DIRECTIVE:
Please pick out every row containing the string "width" and copy each one.

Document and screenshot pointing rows
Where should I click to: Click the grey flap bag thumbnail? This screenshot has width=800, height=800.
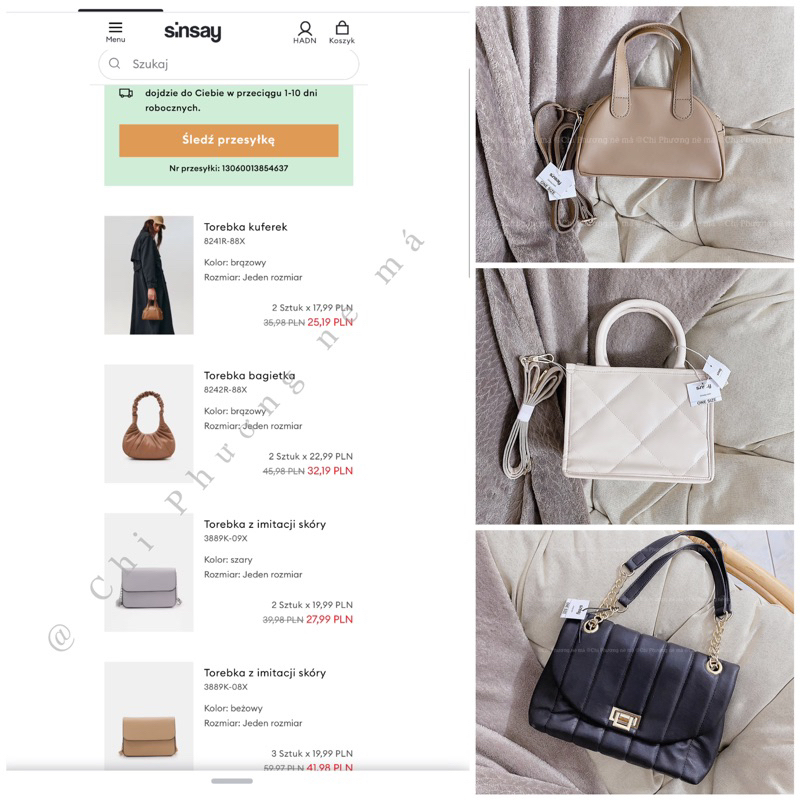[149, 572]
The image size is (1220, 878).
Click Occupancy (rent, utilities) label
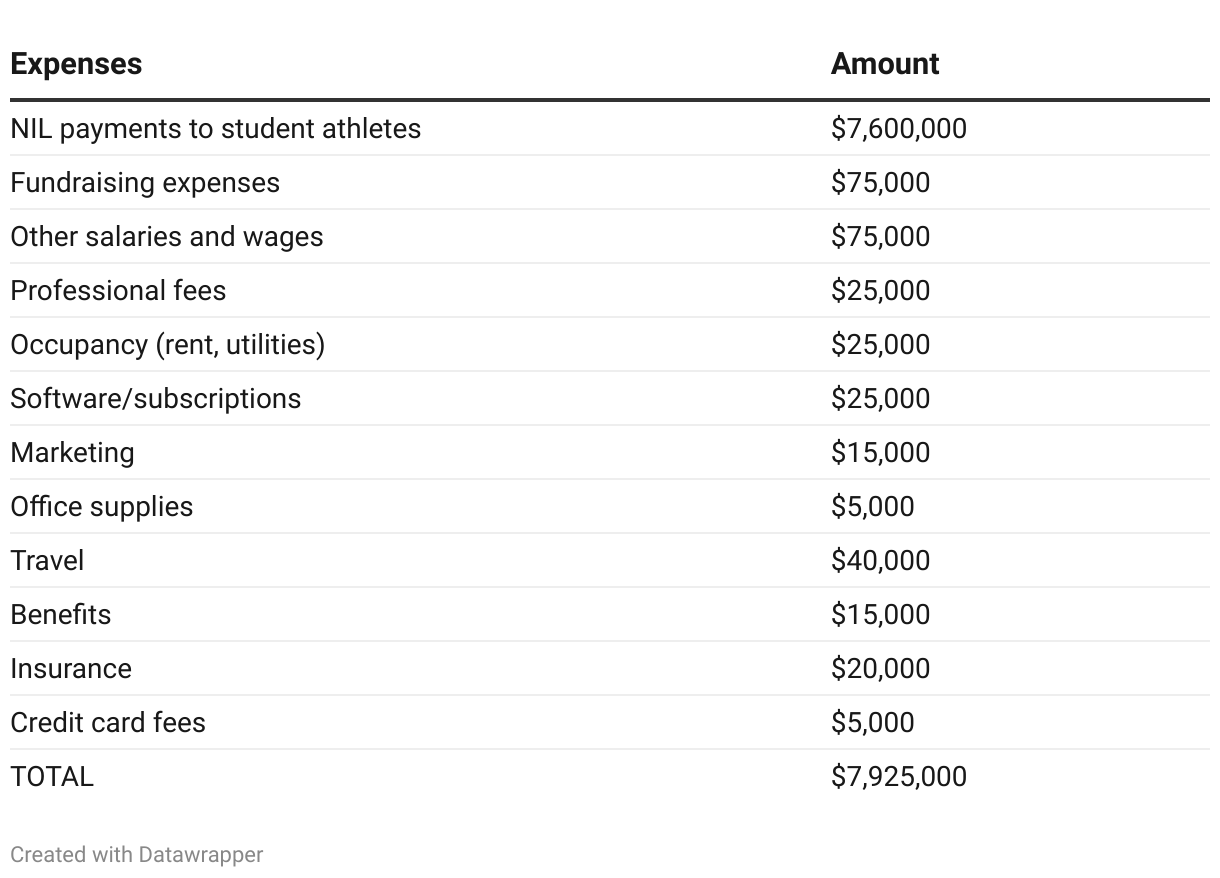tap(167, 345)
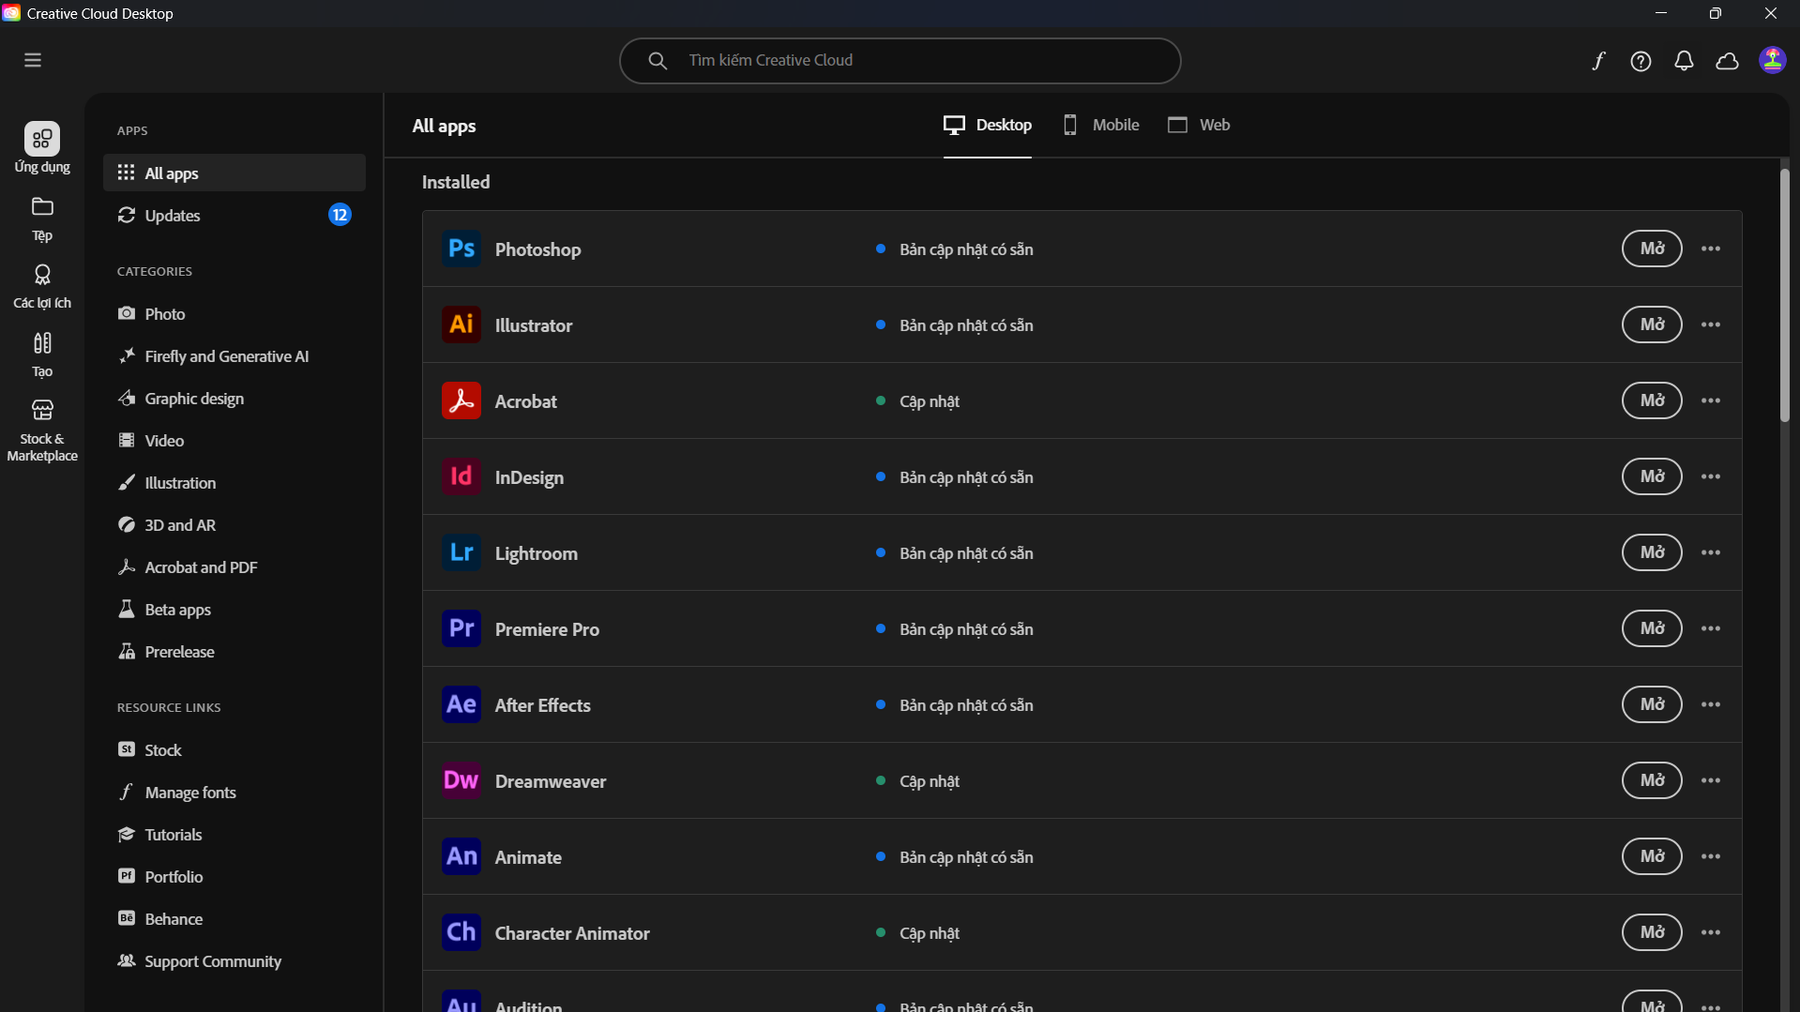Open the user profile avatar
Viewport: 1800px width, 1012px height.
(1772, 60)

RESPONSE TO THE TASK:
Where should I click to: Click the grey flap bag thumbnail? This screenshot has width=800, height=800.
Viewport: 1800px width, 1012px height.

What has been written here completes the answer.